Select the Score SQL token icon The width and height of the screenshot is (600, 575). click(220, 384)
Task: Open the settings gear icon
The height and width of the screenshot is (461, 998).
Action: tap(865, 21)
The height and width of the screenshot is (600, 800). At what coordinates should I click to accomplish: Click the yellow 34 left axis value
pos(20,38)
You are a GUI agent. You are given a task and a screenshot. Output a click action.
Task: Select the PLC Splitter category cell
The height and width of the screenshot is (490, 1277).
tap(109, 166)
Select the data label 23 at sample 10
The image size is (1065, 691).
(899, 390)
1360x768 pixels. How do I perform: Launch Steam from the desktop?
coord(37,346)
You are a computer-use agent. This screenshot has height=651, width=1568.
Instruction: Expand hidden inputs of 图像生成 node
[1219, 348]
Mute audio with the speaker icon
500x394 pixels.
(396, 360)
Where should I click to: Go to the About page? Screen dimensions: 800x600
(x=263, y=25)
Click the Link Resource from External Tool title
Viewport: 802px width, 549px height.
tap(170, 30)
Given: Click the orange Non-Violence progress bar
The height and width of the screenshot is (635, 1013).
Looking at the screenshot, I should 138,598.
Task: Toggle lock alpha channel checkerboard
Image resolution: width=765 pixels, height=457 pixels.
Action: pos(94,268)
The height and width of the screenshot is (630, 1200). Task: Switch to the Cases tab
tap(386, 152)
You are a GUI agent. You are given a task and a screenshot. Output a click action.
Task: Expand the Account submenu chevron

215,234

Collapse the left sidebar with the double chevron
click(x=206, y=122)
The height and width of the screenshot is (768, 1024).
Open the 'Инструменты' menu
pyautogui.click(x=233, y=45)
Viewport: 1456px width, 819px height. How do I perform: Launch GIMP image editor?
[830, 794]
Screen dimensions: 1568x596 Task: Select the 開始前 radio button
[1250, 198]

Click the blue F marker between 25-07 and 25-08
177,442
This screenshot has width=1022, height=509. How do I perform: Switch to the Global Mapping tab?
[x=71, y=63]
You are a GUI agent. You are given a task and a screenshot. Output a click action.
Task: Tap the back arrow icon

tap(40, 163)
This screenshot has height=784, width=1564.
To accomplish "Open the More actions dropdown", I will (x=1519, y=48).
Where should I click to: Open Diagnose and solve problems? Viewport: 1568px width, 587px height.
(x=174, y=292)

- _Work instruction_: Of all the entries above, output exactly the lines between the one holding "Task: Select the PLC Splitter category cell" and the one holding "Mute audio with the speaker icon", inclusive.

- _Solution to this problem_:
Task: Select the PLC Splitter category cell
The height and width of the screenshot is (490, 1277).
tap(109, 166)
Select the data label 23 at sample 10
The image size is (1065, 691).
(899, 390)
1360x768 pixels. How do I perform: Launch Steam from the desktop?
coord(37,346)
You are a computer-use agent. This screenshot has height=651, width=1568.
Instruction: Expand hidden inputs of 图像生成 node
[1219, 348]
Mute audio with the speaker icon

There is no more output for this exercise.